Text and element pointing records:
□ □ □ □ □ □ □
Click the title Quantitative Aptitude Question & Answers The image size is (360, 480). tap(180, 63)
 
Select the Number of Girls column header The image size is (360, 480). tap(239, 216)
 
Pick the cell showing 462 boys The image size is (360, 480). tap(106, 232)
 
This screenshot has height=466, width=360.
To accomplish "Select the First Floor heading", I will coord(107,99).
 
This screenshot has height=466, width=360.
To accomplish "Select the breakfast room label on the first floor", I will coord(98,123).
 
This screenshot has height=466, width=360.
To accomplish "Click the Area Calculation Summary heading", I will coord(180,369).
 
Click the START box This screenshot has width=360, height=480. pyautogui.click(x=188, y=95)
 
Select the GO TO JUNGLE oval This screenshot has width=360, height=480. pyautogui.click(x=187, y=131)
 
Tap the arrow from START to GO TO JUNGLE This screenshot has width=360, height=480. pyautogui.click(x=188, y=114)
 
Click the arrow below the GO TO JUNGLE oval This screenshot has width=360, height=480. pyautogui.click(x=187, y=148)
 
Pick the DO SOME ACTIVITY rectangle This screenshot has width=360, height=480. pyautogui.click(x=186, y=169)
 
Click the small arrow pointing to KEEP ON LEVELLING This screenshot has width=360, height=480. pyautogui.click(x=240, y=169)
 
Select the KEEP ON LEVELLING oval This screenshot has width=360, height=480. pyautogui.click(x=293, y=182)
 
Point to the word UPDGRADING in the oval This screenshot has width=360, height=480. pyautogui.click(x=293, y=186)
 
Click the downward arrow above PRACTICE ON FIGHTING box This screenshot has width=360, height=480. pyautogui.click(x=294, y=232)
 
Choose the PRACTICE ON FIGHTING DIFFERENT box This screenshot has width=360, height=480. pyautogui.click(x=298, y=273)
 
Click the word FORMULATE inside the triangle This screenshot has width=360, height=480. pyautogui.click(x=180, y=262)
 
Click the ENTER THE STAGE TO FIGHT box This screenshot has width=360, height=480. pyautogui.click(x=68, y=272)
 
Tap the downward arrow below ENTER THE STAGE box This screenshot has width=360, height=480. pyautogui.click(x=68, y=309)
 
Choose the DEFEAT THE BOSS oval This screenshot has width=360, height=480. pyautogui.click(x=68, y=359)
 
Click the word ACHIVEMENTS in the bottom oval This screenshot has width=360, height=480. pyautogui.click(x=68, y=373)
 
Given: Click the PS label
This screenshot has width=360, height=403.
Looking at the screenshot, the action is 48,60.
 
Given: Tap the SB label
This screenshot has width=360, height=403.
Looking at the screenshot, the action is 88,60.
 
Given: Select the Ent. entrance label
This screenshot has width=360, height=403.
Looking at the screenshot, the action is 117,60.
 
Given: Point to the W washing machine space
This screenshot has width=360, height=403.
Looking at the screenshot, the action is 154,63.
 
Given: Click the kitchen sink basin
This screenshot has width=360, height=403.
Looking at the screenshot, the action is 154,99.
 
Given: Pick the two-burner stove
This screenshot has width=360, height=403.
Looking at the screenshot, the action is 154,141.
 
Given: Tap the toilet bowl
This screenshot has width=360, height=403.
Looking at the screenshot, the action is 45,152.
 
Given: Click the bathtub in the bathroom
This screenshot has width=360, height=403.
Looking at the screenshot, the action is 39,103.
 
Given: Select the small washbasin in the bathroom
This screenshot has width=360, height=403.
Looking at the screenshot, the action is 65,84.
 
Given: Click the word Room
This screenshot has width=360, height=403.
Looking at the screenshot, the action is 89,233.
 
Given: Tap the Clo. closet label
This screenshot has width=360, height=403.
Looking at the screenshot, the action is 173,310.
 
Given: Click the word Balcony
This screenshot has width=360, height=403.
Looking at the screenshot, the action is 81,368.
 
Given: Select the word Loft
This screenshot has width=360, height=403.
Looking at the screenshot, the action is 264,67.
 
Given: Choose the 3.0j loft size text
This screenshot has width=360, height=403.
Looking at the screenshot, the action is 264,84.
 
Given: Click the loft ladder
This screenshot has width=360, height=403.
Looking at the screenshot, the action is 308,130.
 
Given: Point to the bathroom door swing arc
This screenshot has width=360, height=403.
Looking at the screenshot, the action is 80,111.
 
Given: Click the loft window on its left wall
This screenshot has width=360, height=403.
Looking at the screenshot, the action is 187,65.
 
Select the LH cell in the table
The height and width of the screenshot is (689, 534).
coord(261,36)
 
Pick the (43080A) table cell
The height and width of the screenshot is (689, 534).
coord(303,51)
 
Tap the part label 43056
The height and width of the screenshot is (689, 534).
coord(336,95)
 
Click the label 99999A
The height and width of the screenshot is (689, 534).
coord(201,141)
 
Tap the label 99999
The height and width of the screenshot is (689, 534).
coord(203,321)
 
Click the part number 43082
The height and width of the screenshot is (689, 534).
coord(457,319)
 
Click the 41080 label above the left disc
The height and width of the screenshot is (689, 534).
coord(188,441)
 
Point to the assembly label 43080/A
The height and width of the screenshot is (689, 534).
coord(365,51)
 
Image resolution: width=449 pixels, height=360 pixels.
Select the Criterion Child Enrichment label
□ □ □ □ □ □ □
_GOAL:_ Please repeat the part of these lines that opens with the line containing "Click the word FORMULATE" and closes with the line containing "Tap the downward".

_FINAL ANSWER:_
Click the word FORMULATE inside the triangle This screenshot has width=360, height=480. pyautogui.click(x=180, y=262)
 
Click the ENTER THE STAGE TO FIGHT box This screenshot has width=360, height=480. pyautogui.click(x=68, y=272)
 
Tap the downward arrow below ENTER THE STAGE box This screenshot has width=360, height=480. pyautogui.click(x=68, y=309)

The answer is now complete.